DNA from 17th-Century Teeth Confirms Cause of London’s Great Plague
Skeletons excavated from a mass grave during London’s Crossrail project yield new clues about the ancient mystery
DNA testing on teeth has officially confirmed the cause of London’s 1665-1666 Great Plague, which tore through the city killing almost a quarter of its population in just 18 months. The final diagnosis: Bubonic plague.
Researchers recovered the teeth from suspected plague victims who were were buried in the old Bedlam Burial ground, used from 1569 to the early 1700s, Roff Smith reports for National Geographic. When construction of a commuter rail line cut through the burial ground, workers found more than 3,300 skeletons, including 42 suspected plague victims buried in a mass grave.
Analysis of samples collected from the teeth of 20 of those skeletons indicate they were exposed to Yersinia pestis, the plague bacteria, not long before they died. “Owing to the disease’s virulence, it is likely they died of the exposure,” according to a release from Museum of London Archaeology (MOLA). Researchers from the museum oversaw the excavation and MOLA osteologists collected the samples that were later tested at the Max Planck Institute.
Teeth are a good source for ancient DNA, because their enamel shell helps to preserve its delicate structure and protect it from contamination. “In essence, the teeth can act as little time capsules,” according to the release.
The 1665-1666 outbreak was the last major occurrence of plague in Britain. At its peak, the bacteria killed 8,000 people per week, according to a Harvard University report. In the resulting chaos, quarantine measures were abandoned and wealthy Londoners fled to the country, leaving the poor in the city, according to the report.
The plague that hit London at that time didn’t behave like the bubonic plague we know today, according to Don Walker, one of the MOLA osteologists who was involved in taking the samples. It’s possible there was some kind of mutation in the bacteria, Walker told Smith, or that poor nutrition and other aspects of its victims’ health made them more susceptible.
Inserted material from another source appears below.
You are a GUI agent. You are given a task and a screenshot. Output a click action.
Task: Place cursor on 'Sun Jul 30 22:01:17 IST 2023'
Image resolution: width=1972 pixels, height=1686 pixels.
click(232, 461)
Daniel DeFoe’s A Journal of the Plague Year was one of several first-hand witness stories that record these dark days. His account, first published in 1722, describes a London where regular life is on hold. Though the account is considered a work of fiction, its central concepts parallel other accounts of the period.
“The shrieks of women and children at the windows and doors of their houses, where their dearest relations were perhaps dying, or just dead, were so frequent to be heard as we passed the streets, that it was enough to pierce the stoutest heart in the world to hear them,” he writes.
Popular imagination holds that the Great Fire of London in 1666 ended the plague outbreak, but by that time the worst had abated in the city, Walker says. “The majority of deaths by then were occurring in the suburbs outside the area of the fire, so the fire itself may not have had that much impact,” Walker tells Smith.
This week’s results are the first identification of plague DNA from 17th-century Britain, according to MOLA. By sequencing the DNA from the 1665 plague and comparing it with 14th-century plague DNA from an older burial pit, researchers hope to tease out the details of how the plague came to Europe, Smith reports. Were rats driving the outbreak? Or was it coming over from Asia?
The burial pit is just one of many archaeological finds that have happened as a result of the Crossrail project, a underground commuter rail link that started being dug in 2009. Since then, thousands of artefacts spanning the last 70,000 years have been uncovered.
Editor's Note November 15, 2016: Errors in the dates of the burial ground use, the title of DeFoe’s book and the cause of death have been corrected. We regret the mistakes.